University Hospital’s Expanded Emergency Room Opens

University Hospital’s Expanded Emergency Room Opens

Although it won’t be completed until summer, University Hospital’s new-and-improved emergency department will begin taking on a limited number of patients beginning Tuesday.

Hospital officials on Monday cut the ribbon on the second and largest phase of the three-part ER expansion and renovation designed to treat up to 100,000 patients per year – more than double what the hospital’s existing department was built to accommodate.

University Health Care System CEO James R. Davis said Monday that the 58,000-square-foot project was necessitated by the growth and graying of metro Augusta’s population.

“This community needs this facility,” he said. “Just like me, there’s a lot of folks getting older in this community, and as we age we get sicker and we need more care, and that’s why this organization decided to invest $42 million to make care affordable, accessible and convenient for patients.”

Davis said the hospital’s emergency department is the busiest in the metro area, seeing more than 80,000 patients a year.
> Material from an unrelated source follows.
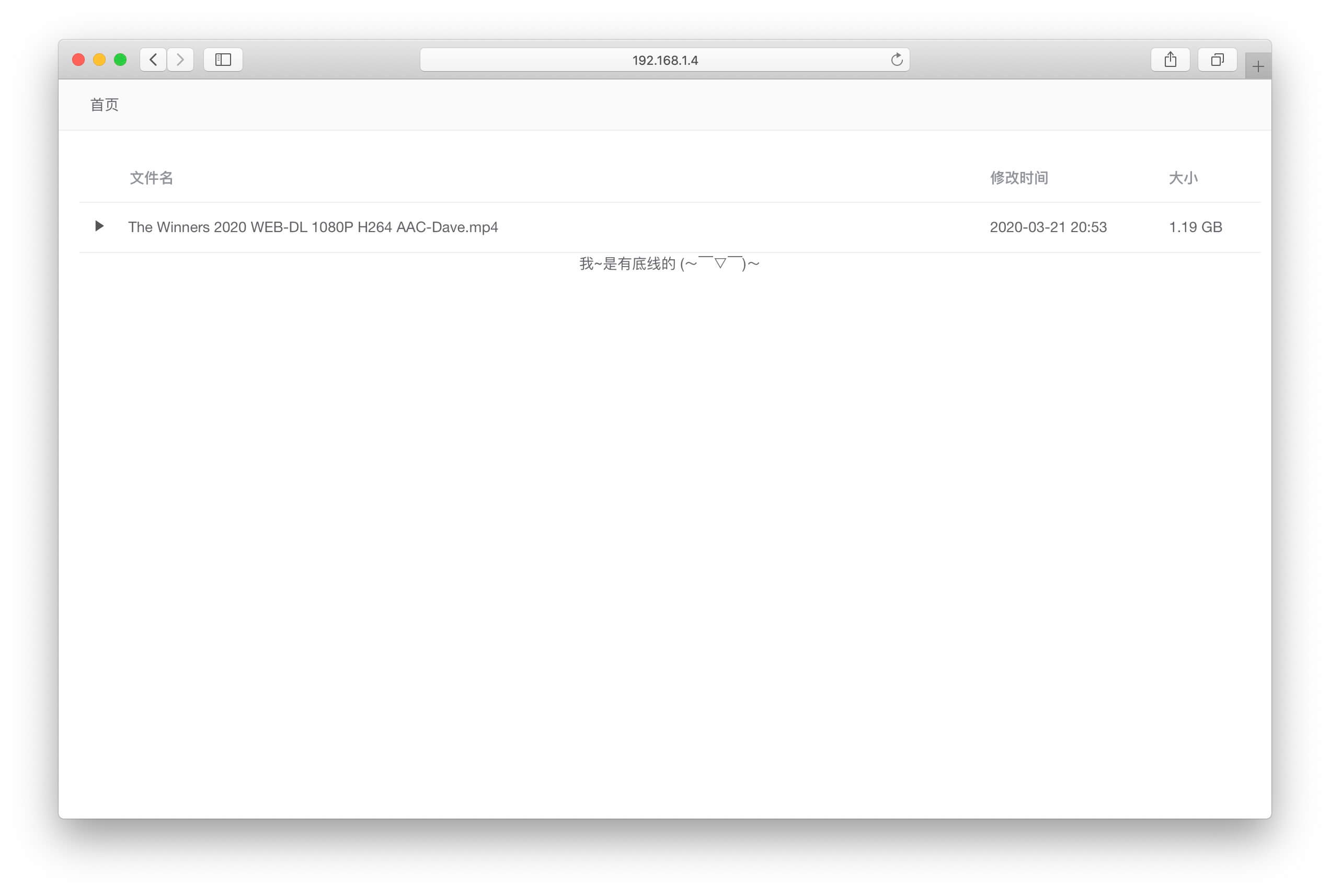The width and height of the screenshot is (1330, 896).
Task: Click the 大小 column header
Action: tap(1183, 178)
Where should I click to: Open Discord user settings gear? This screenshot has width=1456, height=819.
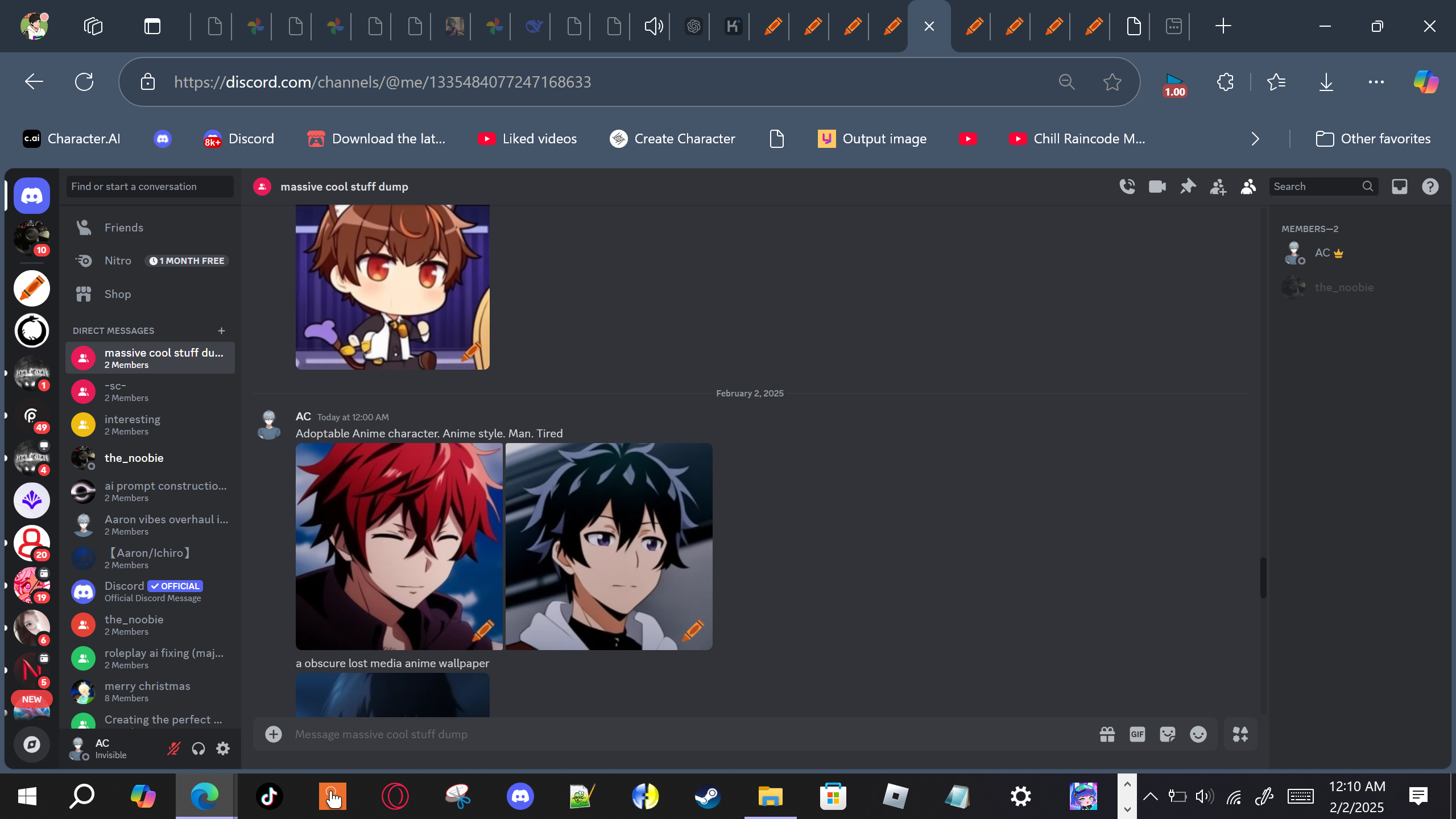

The expansion project was approved in 2016 by the health care system’s board of directors.

“I believe this facility is going to change the way emergency care is delivered in Augusta, Georgia,” Davis said.

The expansion and renovation, which increases the number of patient rooms to 77, aims to improve the clinical workflow for physicians and nurses by grouping rooms around six “pods” equipped with their own staff and supplies.

“We’ve tried to organize care and the things they need around a central core,” said Mary Anne Nolan, University Hospital’s administrative director of emergency services.

The design enables staff to move patients less frequently and saves walking time within the department, where a nurse can easily put in 10 miles per shift.

“It really does make for a few less steps,” she said.